Withal De Pauw finds Athens a grand state, superior in many respects to those of modern Europe.95 His remarks look ahead to the despair Victorian essayists were to express so amusingly over the habit of attacking Athens by particularizing the universal, and they look back as well to the Philosophical Dictionary and Voltaire’s insistence that the Athenians’ inequities were no worse, and in some cases less bad, than those of modern Europeans. Altogether De Pauw and Voltaire were probably the most pointed exponents of the liberal view of Athens.

. . . . .

The appearance of the narrative histories of Rollin, Stanyan, and Goldsmith drew considerable attention to the history of ancient Greece, though the chronological format inevitably focused interest on the ultimate collapse of Athenian power, especially in the minds of readers worried about decadence—laxity in morals and luxury in commerce. In both France and Britain, Pericles was viewed harshly and frequently castigated for setting the Athenians on the road to decline. In a somewhat earlier period British crusaders for accountability had conceived an opposition between Pericles, the self-seeking minister, and the vigilant Athenian people alert to his transgressions. As the century wore on, however, the conduct of Pericles came to be portrayed as emblematic of everything that was wrong at Athens, the creature of the democracy rather than its traducer. On the whole, English thinkers took a dim view of Athens, and the strictures of Stanyan and Goldsmith would be echoed in the Greek histories penned later in the century during the revolutions in France and America by John Gillies, William Young, and William Mitford.

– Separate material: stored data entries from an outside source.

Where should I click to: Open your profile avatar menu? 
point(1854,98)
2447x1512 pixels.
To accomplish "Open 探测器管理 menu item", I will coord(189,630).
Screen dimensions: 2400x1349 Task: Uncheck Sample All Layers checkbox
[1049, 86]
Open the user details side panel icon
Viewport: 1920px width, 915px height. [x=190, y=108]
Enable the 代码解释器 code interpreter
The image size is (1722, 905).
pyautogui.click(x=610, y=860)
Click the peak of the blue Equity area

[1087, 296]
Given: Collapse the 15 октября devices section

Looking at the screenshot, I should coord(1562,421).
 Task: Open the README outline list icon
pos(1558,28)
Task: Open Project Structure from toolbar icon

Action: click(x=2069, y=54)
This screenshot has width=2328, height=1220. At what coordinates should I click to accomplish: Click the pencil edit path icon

French thinking about Athens was less uniform. In France during the latter half of the eighteenth century there existed fundamentally three traditions about the Greek city-states. The austere virtues of the Spartans were applauded and Athenian decadence decried by those who although eccentric in some respects (Mably in his socialist leanings, Rousseau in pretty much everything) were nonetheless traditionalists where things Greek were concerned. Rousseau’s association of cultivation and decadence ultimately trumped his preoccupation with equality and the involvement of citizens in government and led him to reject Athens for its refinements rather than embrace it for its egalitarianism. Iconoclastic liberals like Goguet and Chastellux deplored the inhumanity of Athens and Sparta alike. Eager proponents of the modern commercial state like De Pauw and Voltaire rejected Sparta and celebrated Athens. Whereas in England dissidents who opposed the government’s involvement in finance and agonized over conspicuous consumption had lauded Athens for the strict accountability to which she held her officials and called for a return to the ancient virtues of simplicity, in France Athens was more likely to be popular with those who defended modern economic development and mocked the call for a return to the modesty and sobriety of the ancients. On the whole the approach of French eighteenth-century thinkers to Greek government was oblique, as Athens and Sparta got caught up in the acrimonious debate over “le luxe,” and the quality of life and the formation of character came to replace constitutional questions as the focus of concern. The structure of government attracted interest primarily in its connection with social and economic institutions, as French writers employed antiquity to debate the prospects for public and private morality in a complex commercial state. A return to Athenian or Spartan government was not on the whole advocated, and in fact Voltaire stated openly that he would not endorse the resurrection of Athenian democracy.96 Like the civil wars of seventeenth-century England, however, the revolutions soon to come in France and America would focus closer attention on actual questions of classical government.